* **PROBLEM DETAILS**:
What is needed is an exact transcription of the line containing "1178x666 pixels." and every line after it through the end of the entries below, with no pictures.

* **PROVIDED INFORMATION**:
□ □ □

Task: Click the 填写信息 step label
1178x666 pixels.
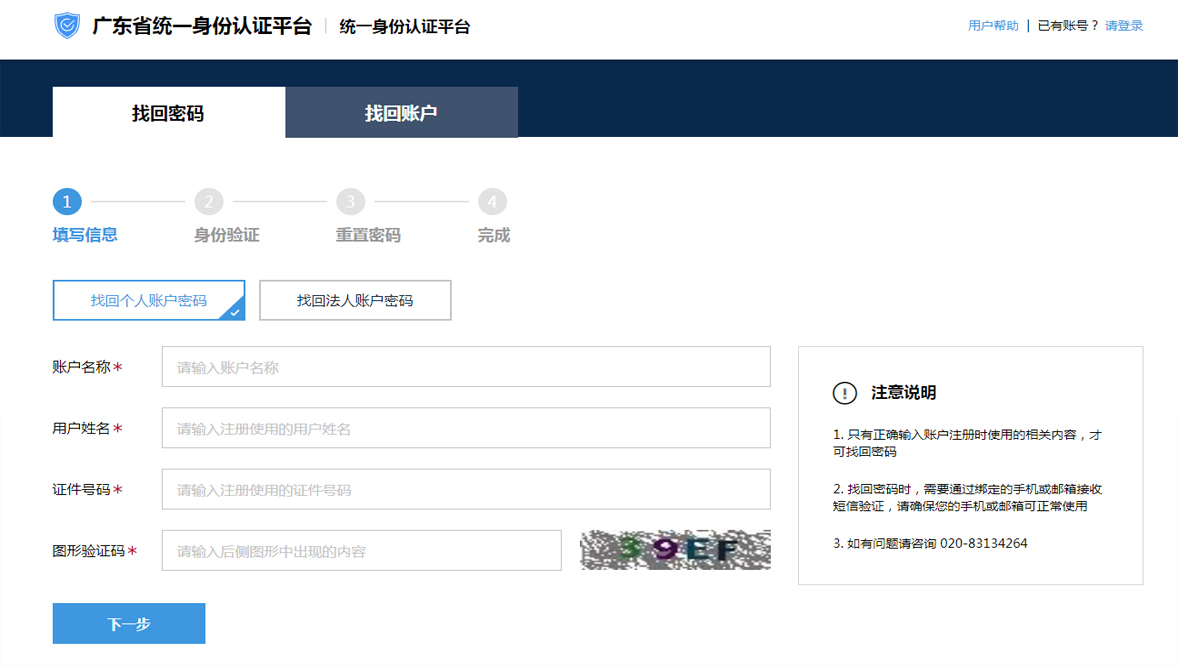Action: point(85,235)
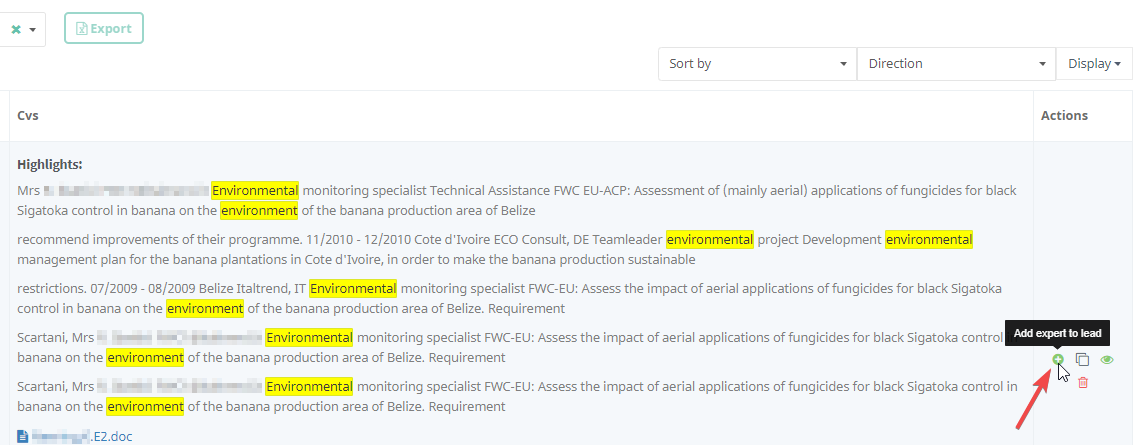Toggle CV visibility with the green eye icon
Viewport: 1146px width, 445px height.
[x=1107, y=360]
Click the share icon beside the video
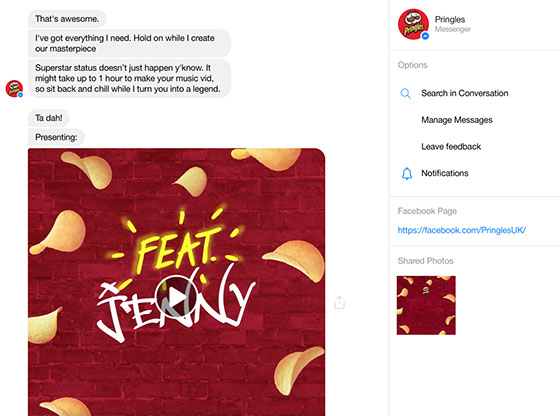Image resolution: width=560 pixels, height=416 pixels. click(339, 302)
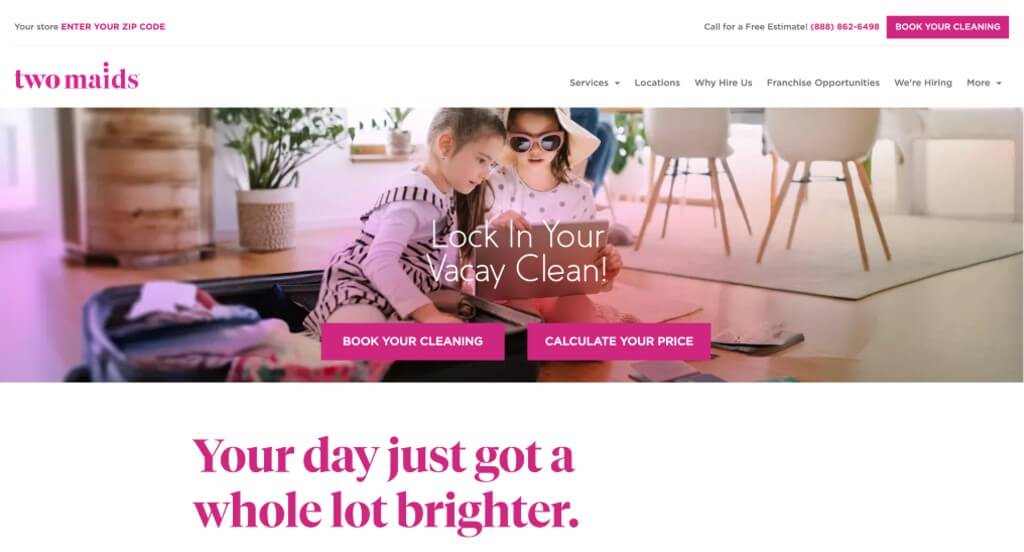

□ □ □

* **RESPONSE**:
1178x666 pixels.
Action: point(85,235)
Toggle CV visibility with the green eye icon
Viewport: 1146px width, 445px height.
[x=1107, y=360]
Click the share icon beside the video
Image resolution: width=560 pixels, height=416 pixels. click(339, 302)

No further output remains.